Supplied data —

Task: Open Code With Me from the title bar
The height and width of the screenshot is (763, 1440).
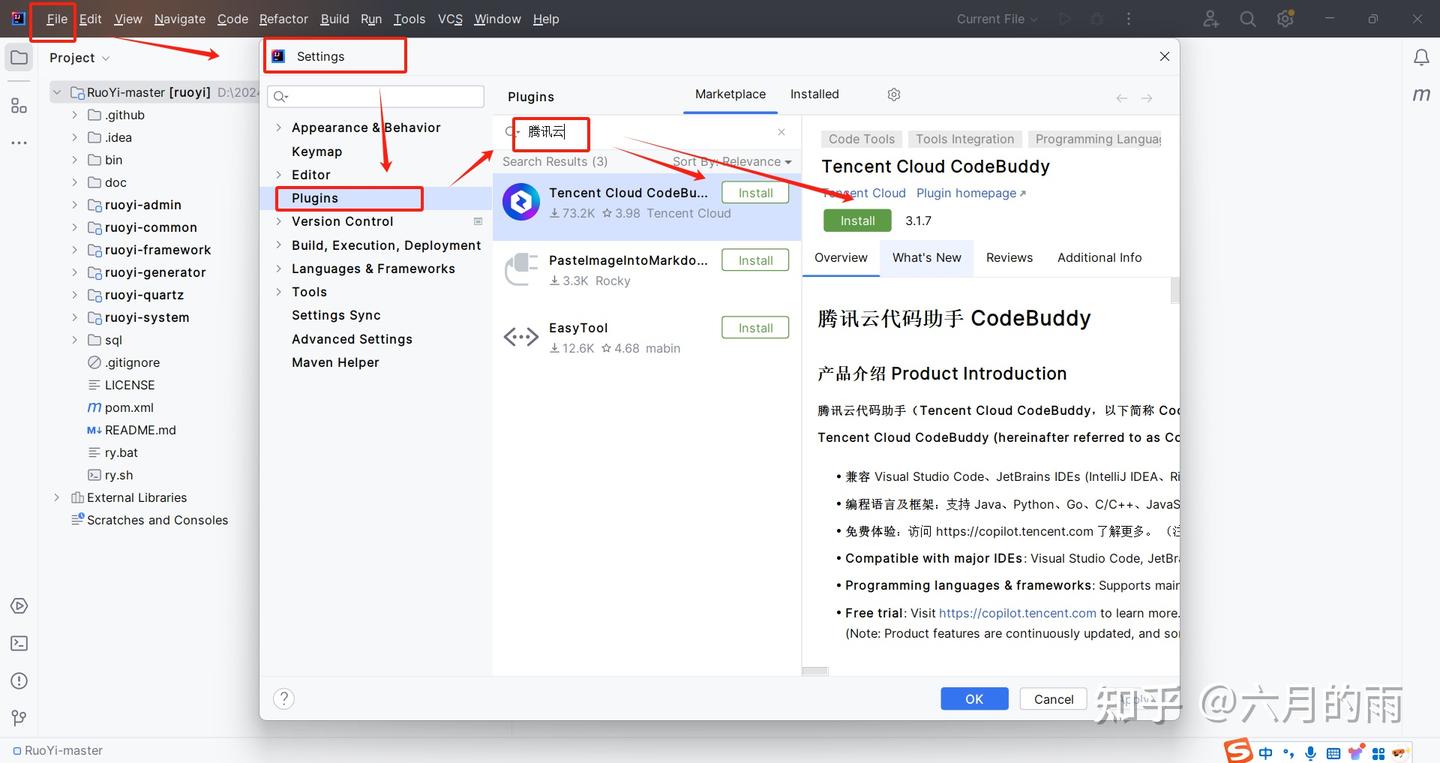Action: click(x=1210, y=18)
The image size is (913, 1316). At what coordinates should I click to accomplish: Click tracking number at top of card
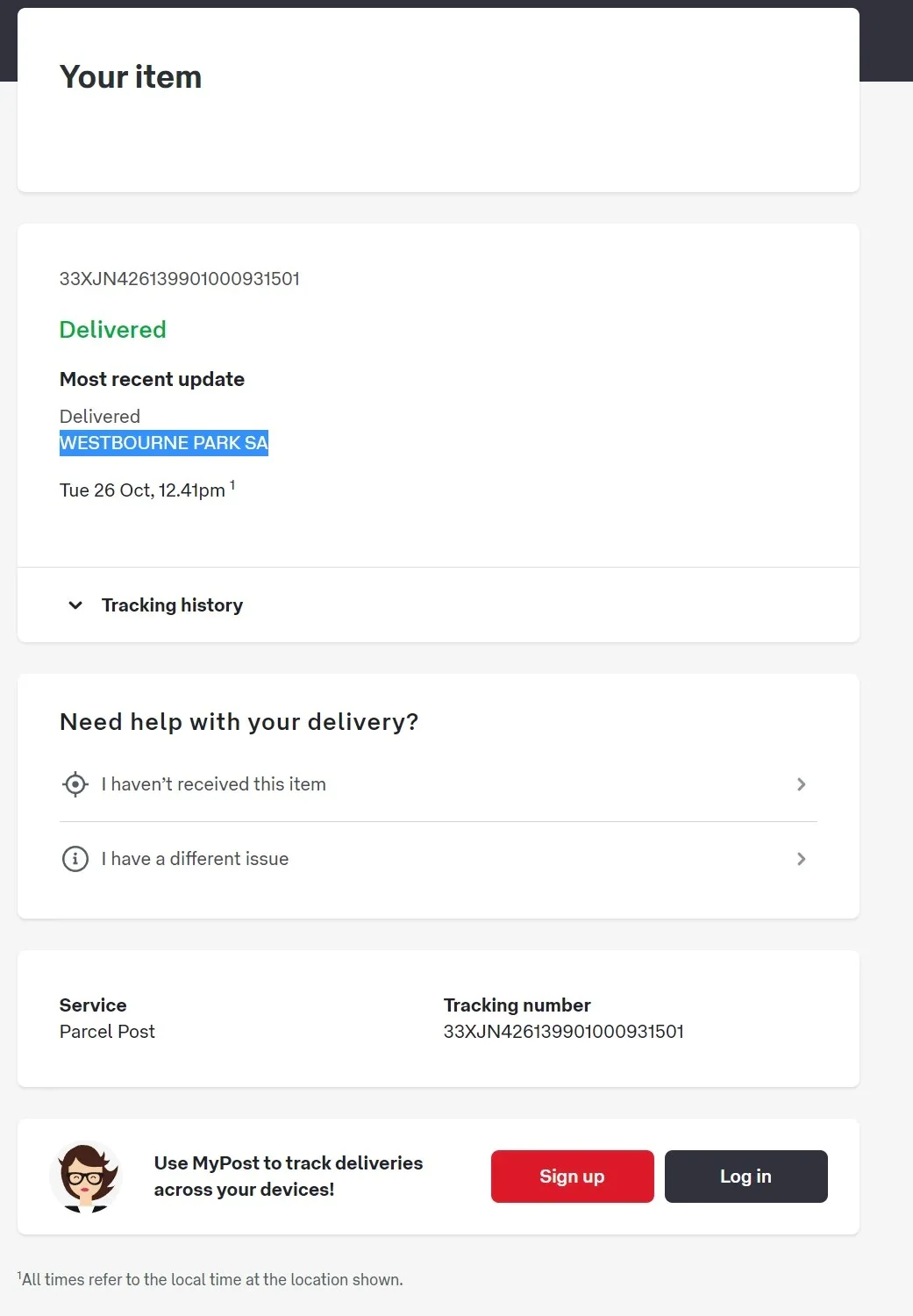(180, 279)
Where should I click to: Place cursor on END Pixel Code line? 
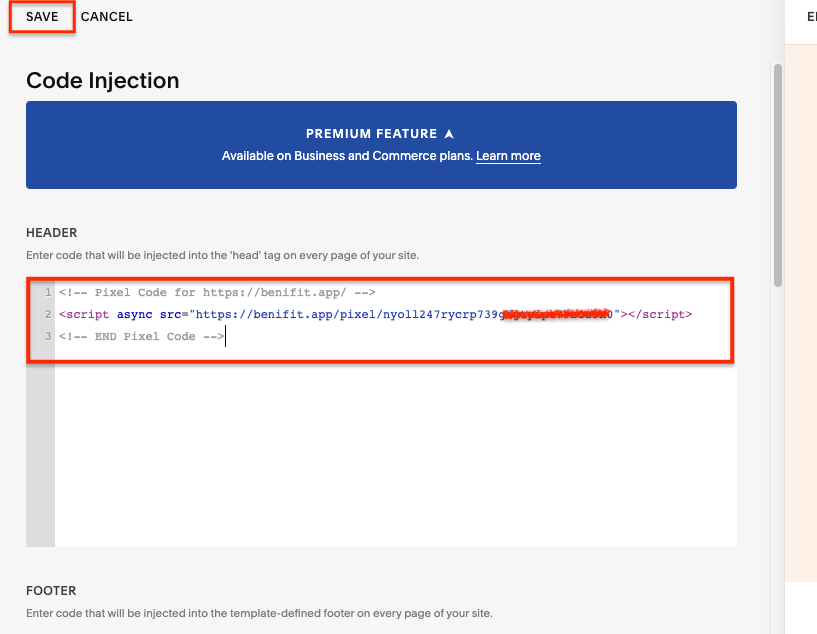[142, 337]
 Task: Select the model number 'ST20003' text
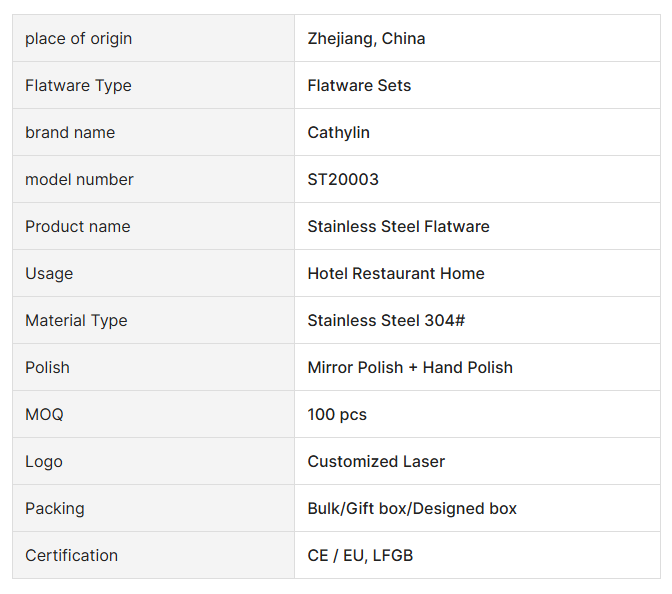click(343, 180)
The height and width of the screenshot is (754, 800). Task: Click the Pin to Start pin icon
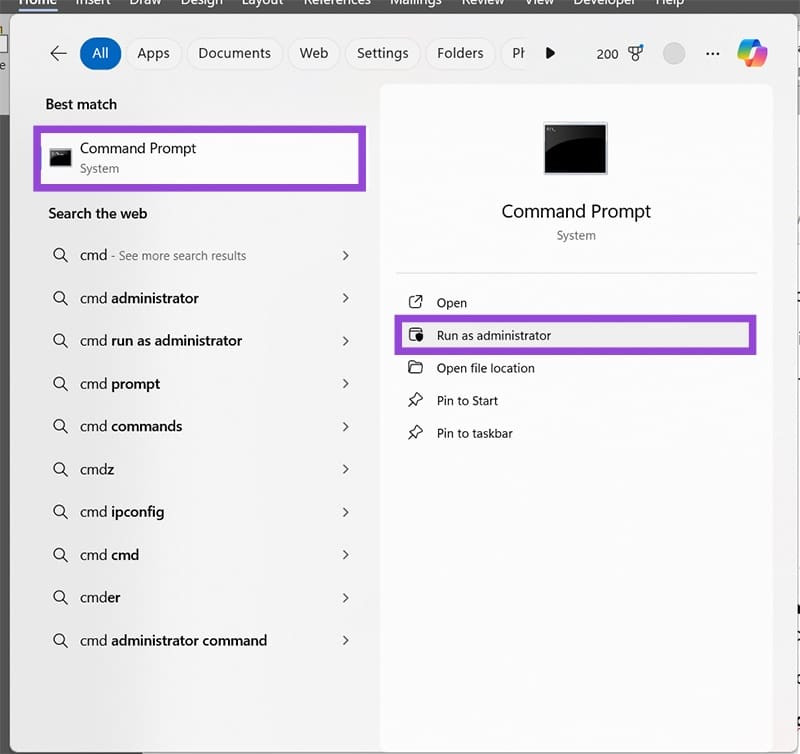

Task details — Pictures are not part of the copy. Return every record exactly.

Written solution —
Task: Open Code With Me from the title bar
The height and width of the screenshot is (763, 1440).
Action: click(x=1210, y=18)
The image size is (913, 1316). At what coordinates should I click to accomplish: Click tracking number at top of card
(180, 279)
Where should I click to: Place cursor on END Pixel Code line? 
[142, 337]
 Task: Select the model number 'ST20003' text
click(343, 180)
The height and width of the screenshot is (754, 800). Task: Click the Pin to Start pin icon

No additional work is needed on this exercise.